▶ Exercise instructions
Would you return, word for word, the lines of the data below from the line with "サイト会員規約 (319, 2507)" through the line with "Dr.アルなび (475, 39)", and no others?
------------
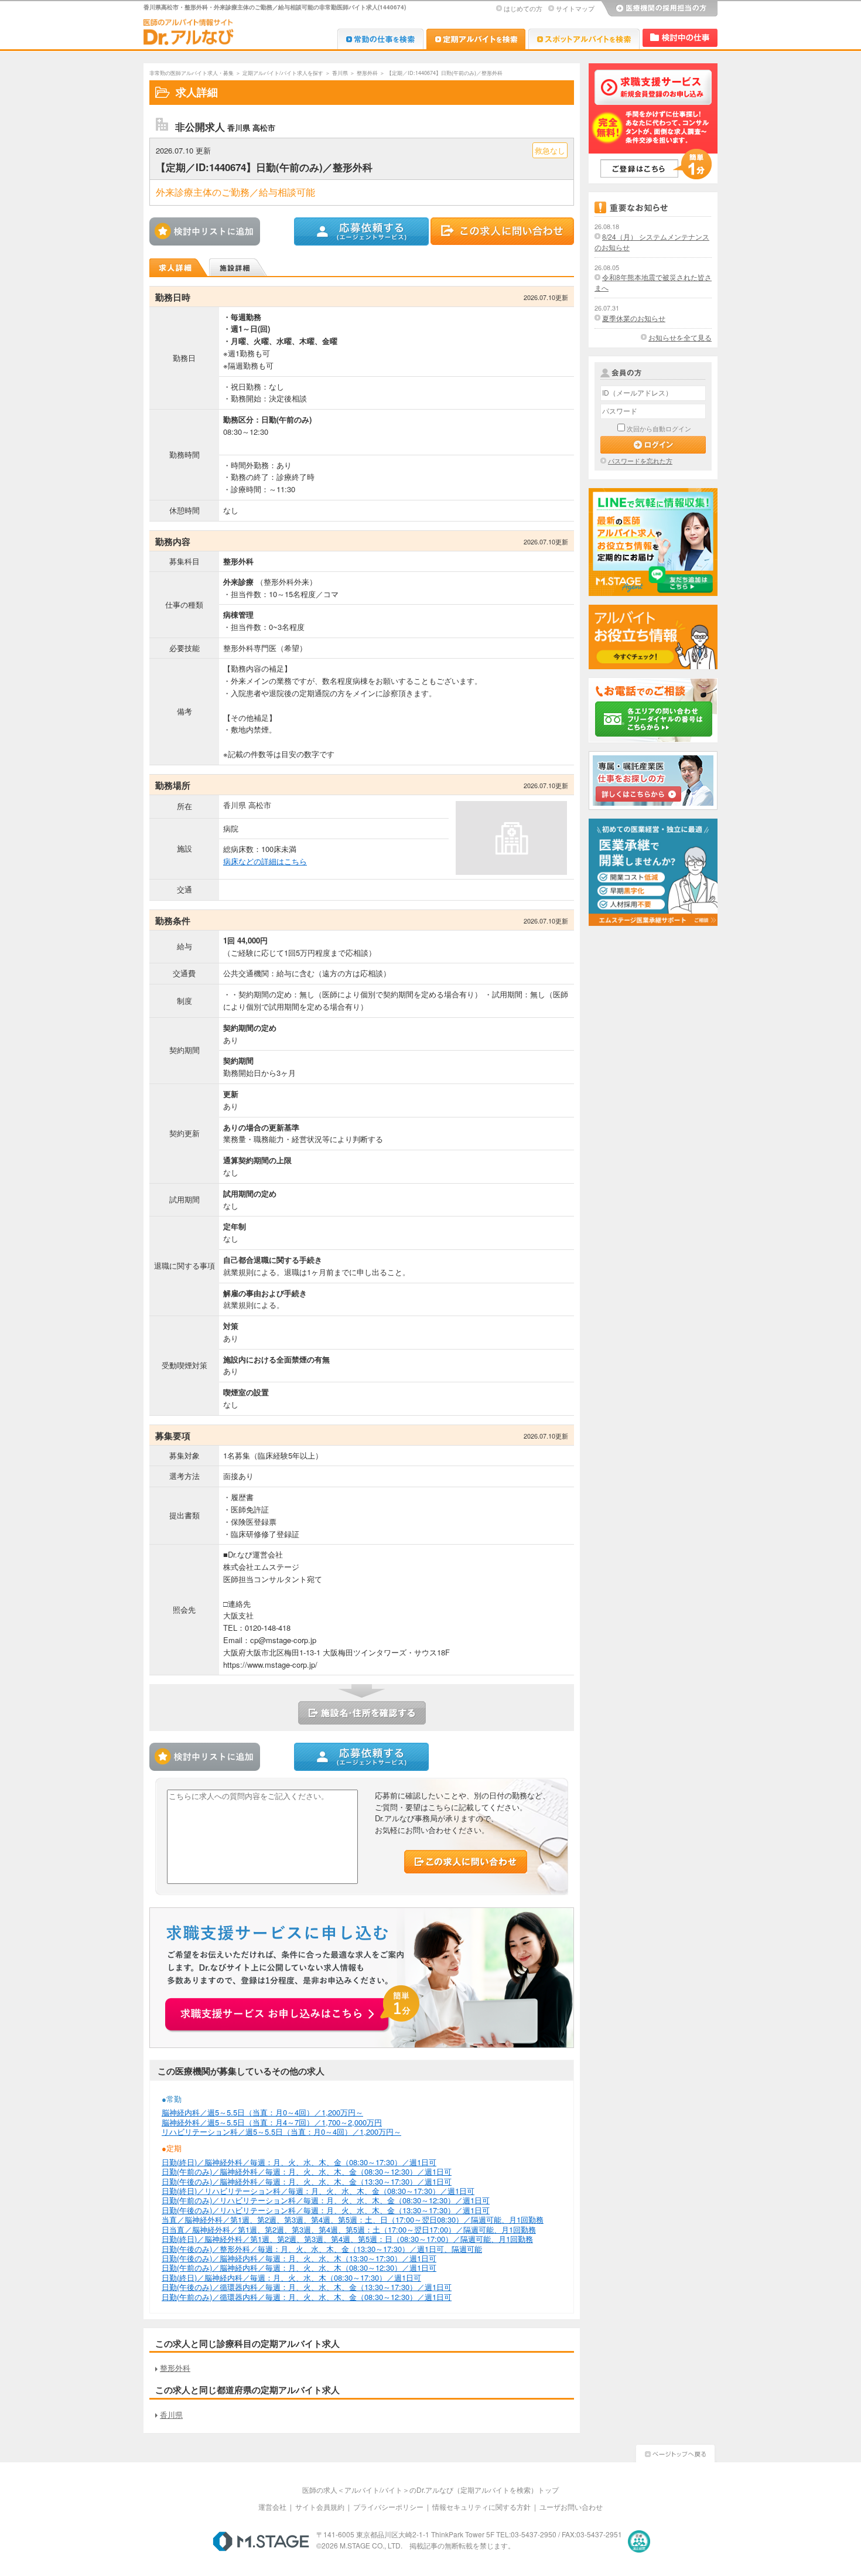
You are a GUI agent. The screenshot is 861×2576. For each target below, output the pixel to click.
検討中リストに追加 (207, 231)
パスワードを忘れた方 (640, 460)
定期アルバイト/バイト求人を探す (282, 73)
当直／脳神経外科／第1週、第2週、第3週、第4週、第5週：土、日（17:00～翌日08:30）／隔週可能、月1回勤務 (353, 2219)
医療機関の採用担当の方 (659, 8)
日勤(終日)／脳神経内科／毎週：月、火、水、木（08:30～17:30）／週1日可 (291, 2277)
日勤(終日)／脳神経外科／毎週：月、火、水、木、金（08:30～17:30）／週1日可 (299, 2162)
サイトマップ (575, 8)
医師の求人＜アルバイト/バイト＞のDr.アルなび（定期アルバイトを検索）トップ (430, 2490)
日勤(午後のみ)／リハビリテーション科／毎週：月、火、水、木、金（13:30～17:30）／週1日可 (326, 2210)
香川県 (340, 73)
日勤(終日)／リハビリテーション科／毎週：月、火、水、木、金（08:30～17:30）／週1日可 (318, 2190)
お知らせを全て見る (680, 337)
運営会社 (272, 2507)
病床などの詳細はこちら (265, 861)
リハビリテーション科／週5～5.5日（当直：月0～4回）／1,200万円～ (281, 2131)
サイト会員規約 (319, 2507)
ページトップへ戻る (675, 2452)
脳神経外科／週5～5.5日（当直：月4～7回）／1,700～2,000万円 (272, 2122)
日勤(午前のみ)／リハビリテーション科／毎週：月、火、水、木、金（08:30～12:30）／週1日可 (326, 2200)
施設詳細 (239, 267)
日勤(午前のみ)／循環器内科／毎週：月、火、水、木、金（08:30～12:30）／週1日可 (307, 2296)
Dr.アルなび (475, 39)
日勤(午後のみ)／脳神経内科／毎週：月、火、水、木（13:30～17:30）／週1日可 (299, 2258)
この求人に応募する (361, 231)
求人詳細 (179, 267)
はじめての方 (523, 8)
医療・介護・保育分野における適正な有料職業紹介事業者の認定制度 (639, 2541)
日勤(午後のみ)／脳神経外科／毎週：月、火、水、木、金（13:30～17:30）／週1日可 (307, 2181)
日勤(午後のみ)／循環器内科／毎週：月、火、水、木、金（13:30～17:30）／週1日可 (307, 2286)
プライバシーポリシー (388, 2507)
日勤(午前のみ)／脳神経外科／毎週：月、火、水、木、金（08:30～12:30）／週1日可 (307, 2171)
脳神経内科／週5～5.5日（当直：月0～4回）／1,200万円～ (262, 2112)
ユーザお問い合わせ (571, 2507)
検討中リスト (680, 38)
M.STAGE (260, 2541)
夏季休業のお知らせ (633, 318)
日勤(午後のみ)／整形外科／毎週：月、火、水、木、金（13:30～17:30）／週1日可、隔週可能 (322, 2248)
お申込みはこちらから (293, 2007)
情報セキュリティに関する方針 (481, 2507)
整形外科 (367, 73)
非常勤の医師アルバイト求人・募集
------------
▶ Reply
サイト会員規約 (319, 2507)
ページトップへ戻る (675, 2452)
脳神経外科／週5～5.5日（当直：月4～7回）／1,700～2,000万円 (272, 2122)
日勤(午前のみ)／リハビリテーション科／毎週：月、火、水、木、金（08:30～12:30）／週1日可 (326, 2200)
施設詳細 (239, 267)
日勤(午前のみ)／循環器内科／毎週：月、火、水、木、金（08:30～12:30）／週1日可 (307, 2296)
Dr.アルなび (475, 39)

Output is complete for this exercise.